Work to be completed:
Rescale the records starting with the line containing "Click the product variant name text" and going on through the line containing "Instruction: Open the scale 1:100 dropdown" by rewriting every line in that span, with the coordinates in the answers multiplied by 1.35 and rounded to whole numbers (halves round up). Keep all other text unchanged and leave the pictures out.

Data listing:
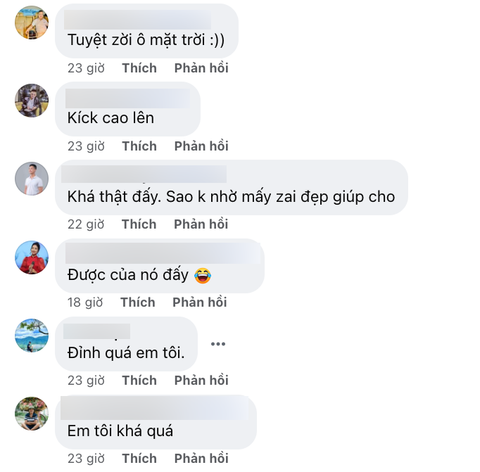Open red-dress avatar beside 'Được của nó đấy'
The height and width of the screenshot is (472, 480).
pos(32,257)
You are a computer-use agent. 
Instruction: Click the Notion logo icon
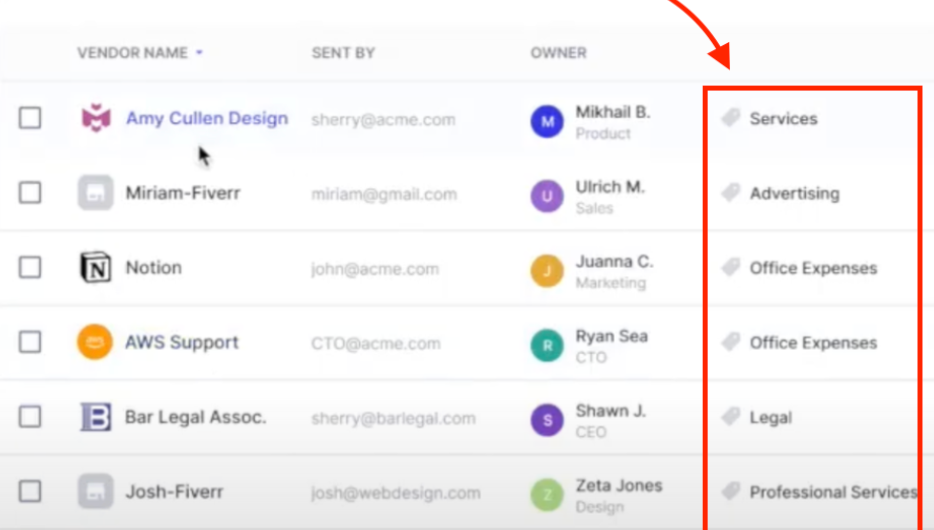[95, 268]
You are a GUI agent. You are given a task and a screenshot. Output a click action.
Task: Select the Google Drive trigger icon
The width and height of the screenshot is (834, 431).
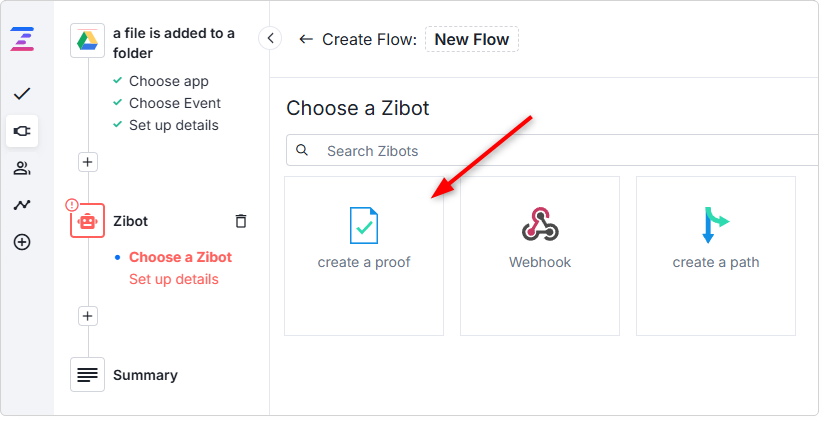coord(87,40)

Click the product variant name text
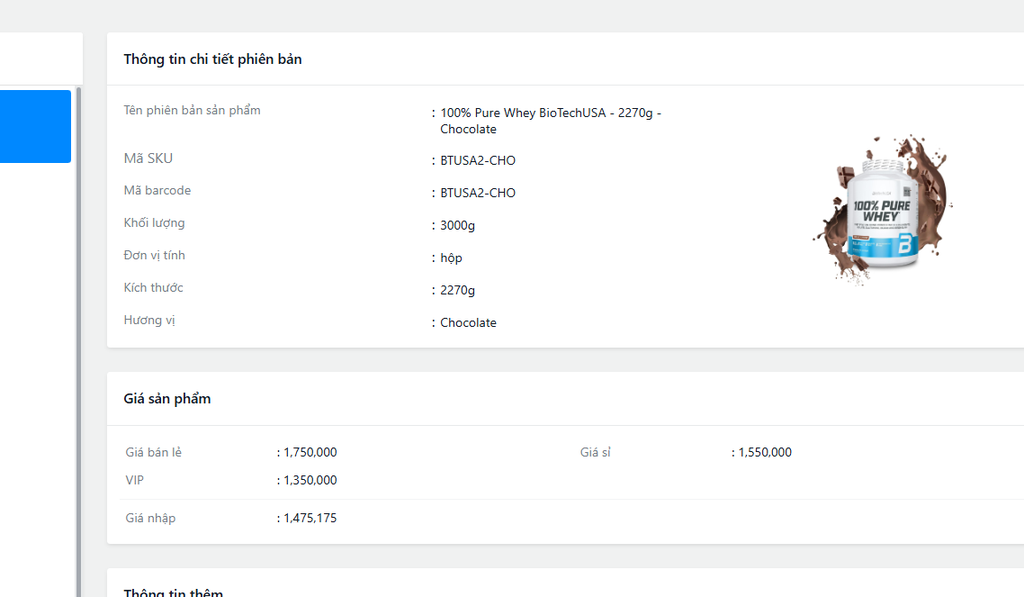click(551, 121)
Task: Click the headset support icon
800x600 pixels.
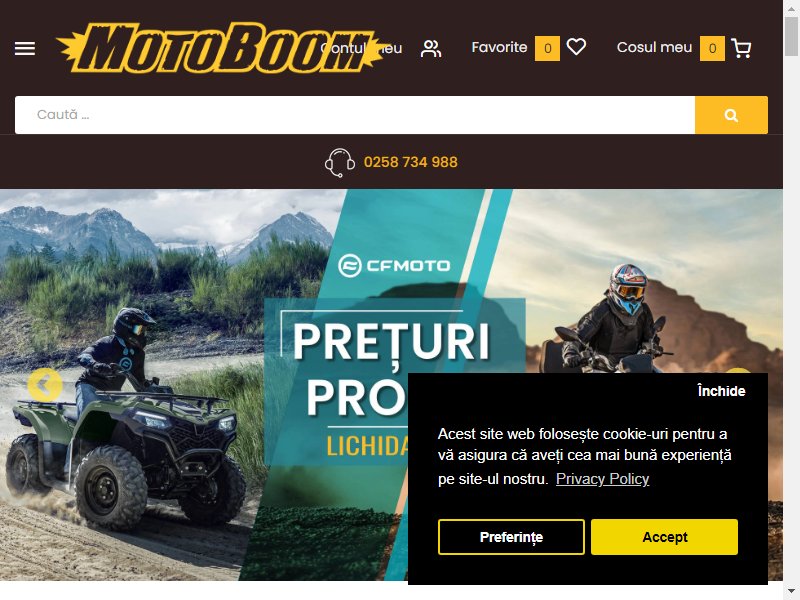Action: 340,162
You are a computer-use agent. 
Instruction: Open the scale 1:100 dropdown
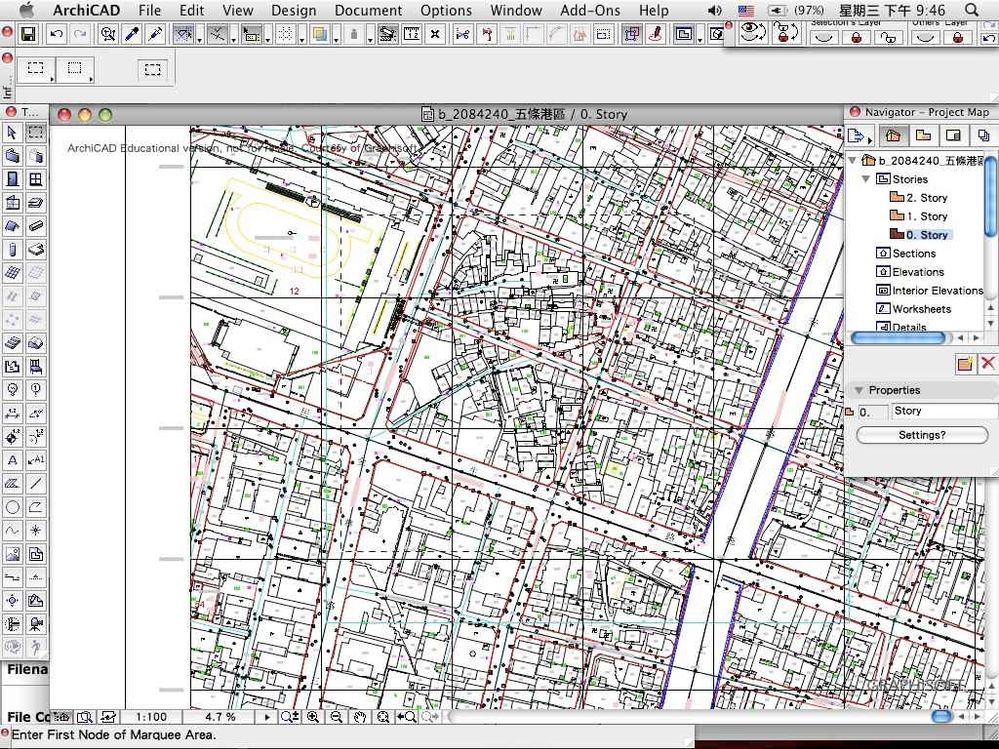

...

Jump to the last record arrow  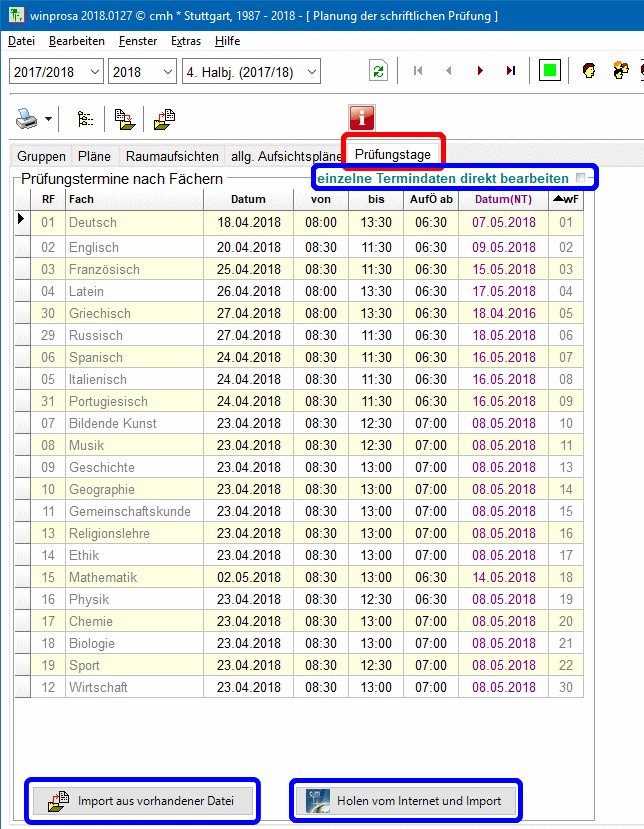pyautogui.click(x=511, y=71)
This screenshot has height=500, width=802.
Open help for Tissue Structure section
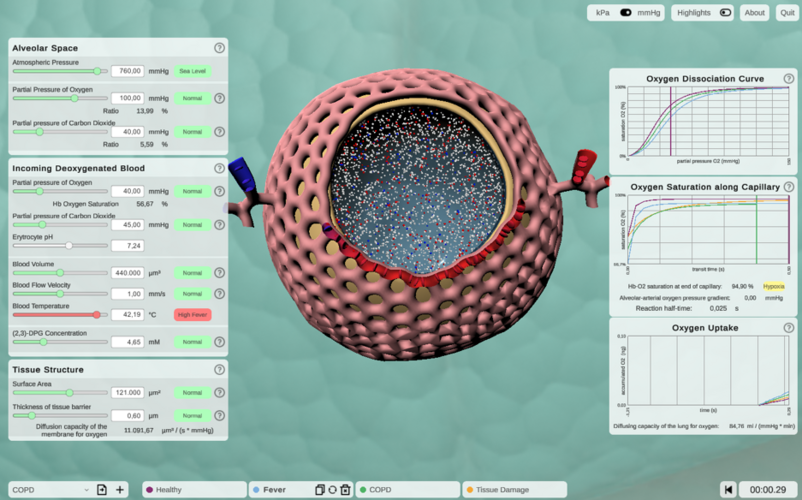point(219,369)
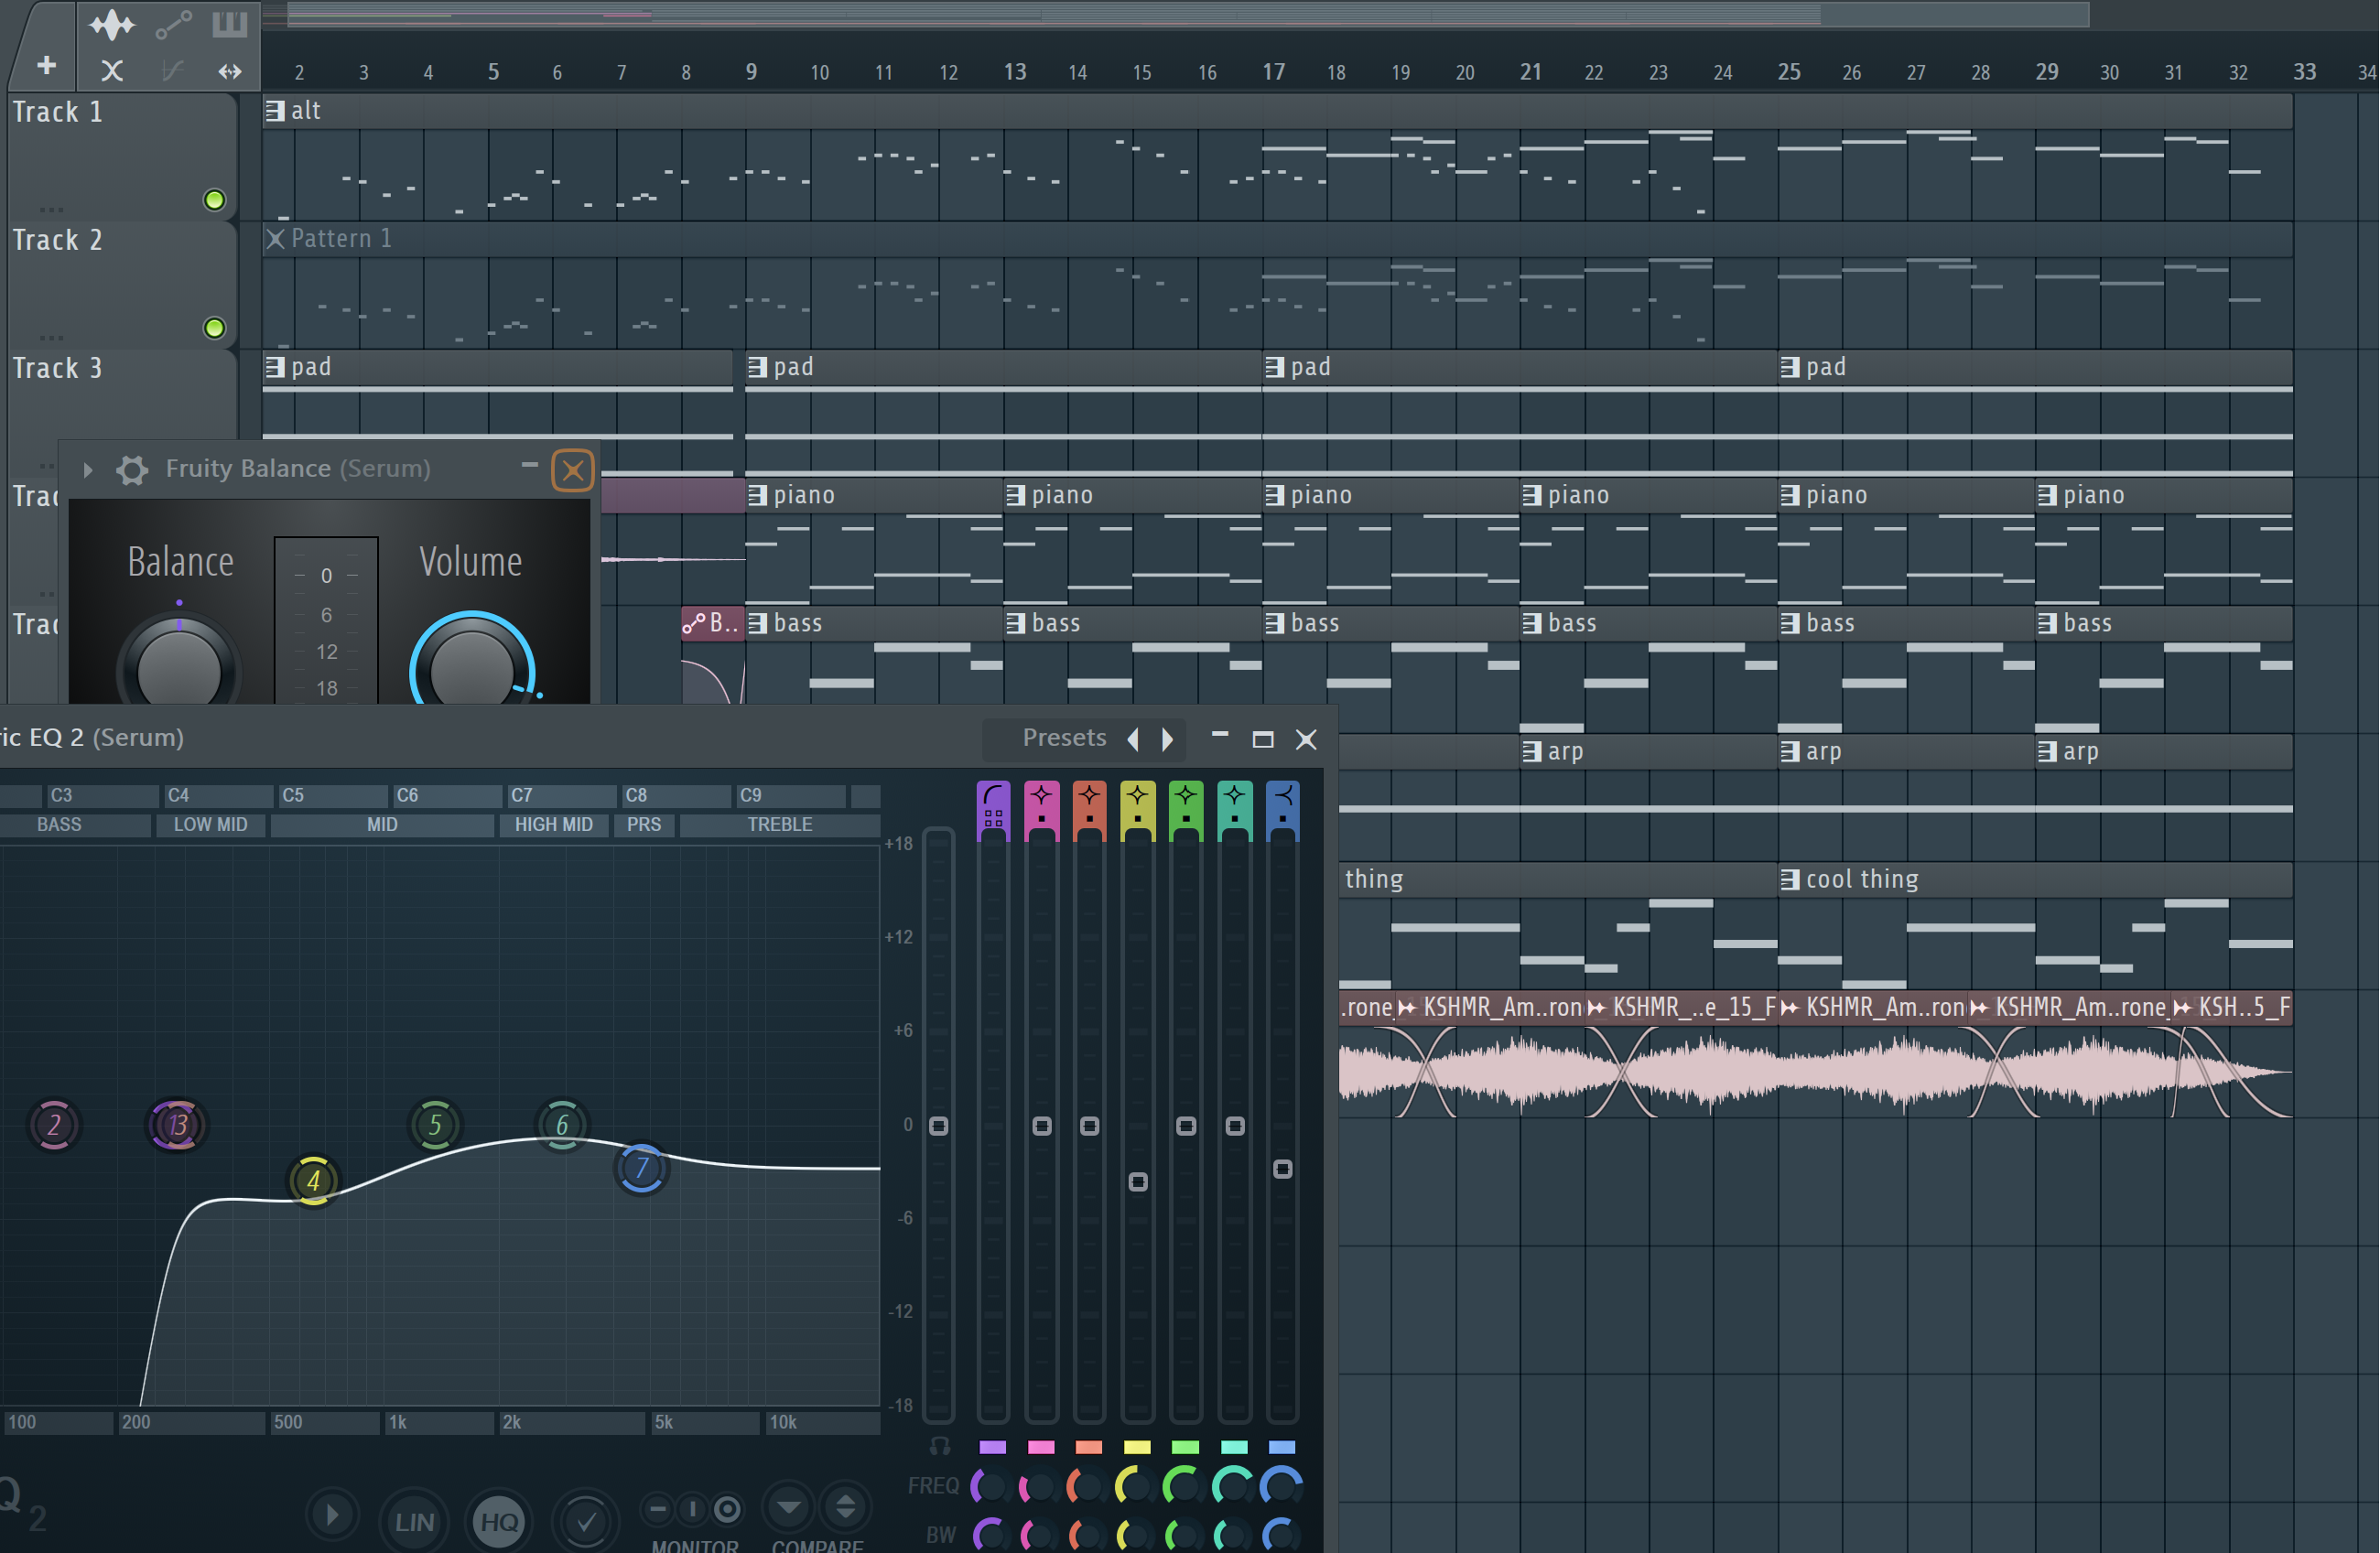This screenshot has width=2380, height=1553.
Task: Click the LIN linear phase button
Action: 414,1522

Problem solution:
Click the product variant name text
click(744, 163)
Task: Click the headset support icon
800x600 pixels.
Action: 459,219
You are a computer-use agent. 
Instruction: Open the scale 1:100 dropdown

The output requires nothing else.